- GIVEN INSTRUCTION A
In the passage on the Thai protests, what is the longest prison sentence the lese-majeste law allows?
- GIVEN INSTRUCTION B
Translate this sentence from the passage on the Thai protests into Spanish: "On November 17, police used tear gas and high-pressure water cannons to disperse crowds outside parliament after lawmakers rejected a draft charter backed by the pro-democracy movement."
- GIVEN INSTRUCTION C
Please carry the passage on the Thai protests forward from its final sentence.

- PROVIDED PASSAGE

Demonstrators in Thailand are calling for the resignation of Prime Minister Prayuth Chan-o-cha and reform of the constitution and the monarchy.
Thailand's royal family is shielded from scrutiny and criticism by a strict lese-majeste law, under which defaming, insulting or threatening the king, the queen, the heir-apparent or the regent can be punished with up to 15 years in prison.
Openly opposing the crown was unthinkable under the previous monarch, King Bhumibol, who enjoyed much greater popularity than his son and successor, King Vajiralongkorn.
Although pro-democracy activists insist they merely want to reform the monarchy,Thai royalists say they activists want to overthrow the institution.
On November 17, police used tear gas and high-pressure water cannons to disperse crowds outside parliament after lawmakers rejected a draft charter backed by the pro-democracy movement.
Two days later, Prime Minister Prayuth threatened to apply Section 112 of the Thai Criminal Code, which punishes lese-majeste, in full force.
"It is necessary for the government and security agencies to enhance our measures by enforcing all the pertaining laws against protesters who violate the law or infringe on the rights and freedoms of other citizens," he said.

- MATERIAL
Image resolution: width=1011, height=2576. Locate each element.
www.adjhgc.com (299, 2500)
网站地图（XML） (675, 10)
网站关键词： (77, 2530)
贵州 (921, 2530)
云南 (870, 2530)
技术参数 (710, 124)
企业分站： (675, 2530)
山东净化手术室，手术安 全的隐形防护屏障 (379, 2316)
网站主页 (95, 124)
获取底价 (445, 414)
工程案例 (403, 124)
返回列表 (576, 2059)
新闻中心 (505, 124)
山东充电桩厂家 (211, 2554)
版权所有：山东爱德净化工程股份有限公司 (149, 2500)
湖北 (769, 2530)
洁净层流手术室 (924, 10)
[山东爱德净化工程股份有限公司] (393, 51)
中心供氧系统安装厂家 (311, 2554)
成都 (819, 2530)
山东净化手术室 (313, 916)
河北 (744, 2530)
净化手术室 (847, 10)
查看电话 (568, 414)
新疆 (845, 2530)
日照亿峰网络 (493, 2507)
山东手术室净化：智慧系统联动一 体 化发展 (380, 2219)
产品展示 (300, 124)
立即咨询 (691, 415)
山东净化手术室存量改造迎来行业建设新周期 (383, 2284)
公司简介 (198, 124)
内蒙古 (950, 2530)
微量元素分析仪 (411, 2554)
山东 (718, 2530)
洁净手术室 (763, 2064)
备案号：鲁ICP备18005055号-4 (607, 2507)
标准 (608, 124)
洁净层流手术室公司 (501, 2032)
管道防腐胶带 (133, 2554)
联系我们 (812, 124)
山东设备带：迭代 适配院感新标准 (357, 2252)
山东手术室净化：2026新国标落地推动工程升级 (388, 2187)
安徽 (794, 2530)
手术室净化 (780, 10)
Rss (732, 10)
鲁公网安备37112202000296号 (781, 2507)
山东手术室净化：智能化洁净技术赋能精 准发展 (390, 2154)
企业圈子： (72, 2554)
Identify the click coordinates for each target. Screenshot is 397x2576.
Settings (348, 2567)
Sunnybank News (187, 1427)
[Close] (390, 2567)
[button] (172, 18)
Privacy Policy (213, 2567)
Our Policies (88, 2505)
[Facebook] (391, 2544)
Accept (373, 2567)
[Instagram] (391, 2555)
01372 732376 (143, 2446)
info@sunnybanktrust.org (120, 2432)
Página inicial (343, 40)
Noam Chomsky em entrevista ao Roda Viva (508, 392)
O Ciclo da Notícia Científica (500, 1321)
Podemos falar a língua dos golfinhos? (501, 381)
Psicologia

- FINAL RESULT A
Up to 15 years in prison.

- FINAL RESULT B
El 17 de noviembre, la policía usó gas lacrimógeno y cañones de agua a alta presión para dispersar a las multitudes frente al parlamento después de que los legisladores rechazaran un proyecto de constitución respaldado por el movimiento prodemocrático.

- FINAL RESULT C
Undeterred by the government's threats, demonstrators gathered on November 25 around the Siam Commercial Bank headquarters — in which the king is a major shareholder — to demand greater transparency of the monarch's finances.
The rally was held after police had summoned 12 protest leaders for questioning over royal defamation allegations — the first formal application of the lese-majeste law in more than two years.
"I am not afraid. I understand that invoking this law is the government's plan to suppress us," Patsaravalee Tanakitvibulpon, a 25-year-old engineering student and prominent activist accused of defaming the monarchy, told DW.
Patsaravalee is one of the leading protest figures calling for reforms to the monarchy. She is facing charges of royal defamation.
Speaking about the law, Patsaravalee said, "I think it is illegitimate to enforce this law… to obstruct people's freedom to speak the truth even though there are now many accusations about royal involvement in politics."
Since the 2014 coup led by Prayuth — a loyal monarchist who stayed on as prime minister following the general election in March last year — at least 98 persons were charged with lese-majeste, according to human rights organization iLaw.
Critics have argued for years that the law's unclear boundaries give authorities leeway to interpret the rule broadly and leave room for political abuse.
While has not been invoked in recent years, other vaguely worded legislation, such as the Computer Crime Act and sedition law, have been serving as additional legal avenues for the government to crack down on dissidents.
In June this year, Prayuth told the country that the king, on compassionate grounds, had instructed the government not to enforce Article 112 for persecutions.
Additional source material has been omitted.